--- Passage shown ---

###

Michal Macku took up photography by the time of his studies at grammar school and then at Technical University in Brno, when he was concerned, above all, with various static motifs. His first mature works created at the Institute of Creative Photography during the years 1986 - 88. At this time he started - after earlier attempts with a symbolically oriented smaller series of photographs with only lightly suggested multisignificance action - to use and personally develop technology of drawing-off the gelatine emulsion from negatives. He named the results of the procedure "gellages". This demanding technique fully satisfied his ever-growing interest in crossing traditional borders between separate arts and his strengthening struggle for a metaphorical reflection of various weighty themes which can rarely be expressed in words. Already his oldest gellages, which were the final work at the Institute of Creative Photography, took up the theme of the perfect symbiosis of content and form. Highly expressive motifs of human body destruction, symbolising themes of violence and cruelty, as well as mental depression were given an extraordinary impressive form which perfectly utilised the possibilities of subjective reality stylisation by a resourceful arrangement of moist gelatine including its breaking up, spatial distortions or elimination of disturbing details. Through this method were created sensually extraordinary cogent pictures, whose motifs contained warning messages and dramatic metaphors of anxiety and brutality. Many motifs emerged later in an existentially mooted short film "Process" (1994), which Michal Macku made in co-operation with a Czech TV studio in Brno. The film is an allegorical portrayal of human life using very impressive (not only unusual) animation possibilities of photography emulsion, but also original music by Irena and Vojtìch Havel.
After a series of gellages with motifs of broken bodies, followed more exalted works and motifs of crying heads, in which Michal Macku first used the multiplication of the same motifs. Multiplication achieved the basic principle of the following set with repeated archetypal figures of men, whose raised hands evoked, not only feelings of defencelessness but also some mysterious signs from a magical exorcism. Scrimmages of identical figures create visions of crowds of lonely people, who are losing their individuality in a crowd, which according to the author's words "does not behave as a group of individualities but as a separate dangerous organism". Macku here resourcefully used an abstract background of a nearly compact grey area, which creates a sort of empty yawning scene out of concrete space and time, which still more clearly expresses the atmosphere of eradication and nothingness. There were also new changes of figure dimensions from the same negative, which were also used by the author in many other works.
Michal Macku - with only a few exceptions - uses himself as a pattern for his figures because he knows intimately his own body and that is why he can express himself more precisely than by taking photographs of someone else´s body. It is understandable that this self-recognition and self-searching has a metaphorical impact on his pictorial themes. Out of which grows the author's interest in extrarational spheres of recognition, some aspects of Buddhism and other philosophical and religious systems, in a dualism of corporeality and spirituality.

###

--- Dataset rows ---
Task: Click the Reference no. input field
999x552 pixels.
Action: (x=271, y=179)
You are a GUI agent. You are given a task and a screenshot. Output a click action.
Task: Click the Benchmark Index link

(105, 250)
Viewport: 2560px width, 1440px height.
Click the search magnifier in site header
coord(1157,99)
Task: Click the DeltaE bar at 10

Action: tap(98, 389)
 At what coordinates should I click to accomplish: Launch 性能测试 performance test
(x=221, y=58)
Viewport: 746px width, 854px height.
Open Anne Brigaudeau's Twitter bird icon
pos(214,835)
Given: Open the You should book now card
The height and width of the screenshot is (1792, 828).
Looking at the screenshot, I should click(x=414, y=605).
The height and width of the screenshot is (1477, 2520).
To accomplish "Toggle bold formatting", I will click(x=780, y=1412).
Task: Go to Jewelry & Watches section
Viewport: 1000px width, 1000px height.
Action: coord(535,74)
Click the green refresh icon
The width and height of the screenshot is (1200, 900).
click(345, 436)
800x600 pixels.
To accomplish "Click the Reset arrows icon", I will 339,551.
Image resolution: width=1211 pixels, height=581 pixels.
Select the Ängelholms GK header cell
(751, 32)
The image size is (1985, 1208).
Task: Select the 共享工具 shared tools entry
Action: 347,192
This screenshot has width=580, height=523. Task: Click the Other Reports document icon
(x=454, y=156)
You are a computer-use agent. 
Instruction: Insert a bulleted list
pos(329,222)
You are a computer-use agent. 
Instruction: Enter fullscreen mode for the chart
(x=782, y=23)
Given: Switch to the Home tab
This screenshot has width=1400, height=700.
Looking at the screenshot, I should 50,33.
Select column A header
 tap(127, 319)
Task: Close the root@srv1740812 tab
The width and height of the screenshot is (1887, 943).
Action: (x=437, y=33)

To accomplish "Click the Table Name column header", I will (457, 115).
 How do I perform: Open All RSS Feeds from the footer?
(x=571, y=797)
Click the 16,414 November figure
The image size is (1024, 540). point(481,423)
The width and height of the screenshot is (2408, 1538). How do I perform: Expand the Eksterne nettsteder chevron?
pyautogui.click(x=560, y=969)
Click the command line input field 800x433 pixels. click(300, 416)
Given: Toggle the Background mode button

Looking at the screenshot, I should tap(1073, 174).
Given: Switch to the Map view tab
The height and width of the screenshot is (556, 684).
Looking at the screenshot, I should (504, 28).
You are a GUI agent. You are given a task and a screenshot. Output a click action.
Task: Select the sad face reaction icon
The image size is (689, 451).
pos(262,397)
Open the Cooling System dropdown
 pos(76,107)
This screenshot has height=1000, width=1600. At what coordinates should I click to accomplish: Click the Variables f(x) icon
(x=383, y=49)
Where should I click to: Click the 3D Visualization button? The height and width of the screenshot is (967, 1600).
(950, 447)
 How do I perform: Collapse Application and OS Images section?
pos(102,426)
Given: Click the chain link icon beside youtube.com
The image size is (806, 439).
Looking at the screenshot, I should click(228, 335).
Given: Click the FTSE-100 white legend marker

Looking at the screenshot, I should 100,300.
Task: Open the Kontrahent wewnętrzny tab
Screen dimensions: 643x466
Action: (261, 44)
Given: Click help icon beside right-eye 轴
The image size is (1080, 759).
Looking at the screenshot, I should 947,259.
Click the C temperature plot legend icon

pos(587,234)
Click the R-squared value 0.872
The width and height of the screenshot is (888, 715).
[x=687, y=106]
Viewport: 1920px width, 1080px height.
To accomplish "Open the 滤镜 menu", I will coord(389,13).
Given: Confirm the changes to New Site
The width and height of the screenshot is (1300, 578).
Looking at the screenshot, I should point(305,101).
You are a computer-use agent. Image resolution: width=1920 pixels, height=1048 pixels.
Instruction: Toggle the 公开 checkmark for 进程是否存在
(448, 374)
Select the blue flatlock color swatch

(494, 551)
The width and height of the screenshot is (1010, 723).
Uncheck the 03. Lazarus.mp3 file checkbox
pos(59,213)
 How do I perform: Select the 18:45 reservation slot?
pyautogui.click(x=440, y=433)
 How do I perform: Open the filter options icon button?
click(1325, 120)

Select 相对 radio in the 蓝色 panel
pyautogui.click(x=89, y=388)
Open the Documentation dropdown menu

###

--- Prompt 1 ---
Return the part of the passage on Michal Macku that begins at the words "Michal Macku - with" and stops after the words "corporeality and spirituality.", copied word for word.
--- Prompt 2 ---
List every way of arranging the moist gelatine that the passage on Michal Macku names.
The items have no role in any of this.

--- Reply 1 ---
Michal Macku - with only a few exceptions - uses himself as a pattern for his figures because he knows intimately his own body and that is why he can express himself more precisely than by taking photographs of someone else´s body. It is understandable that this self-recognition and self-searching has a metaphorical impact on his pictorial themes. Out of which grows the author's interest in extrarational spheres of recognition, some aspects of Buddhism and other philosophical and religious systems, in a dualism of corporeality and spirituality.

--- Reply 2 ---
- its breaking up
- spatial distortions
- elimination of disturbing details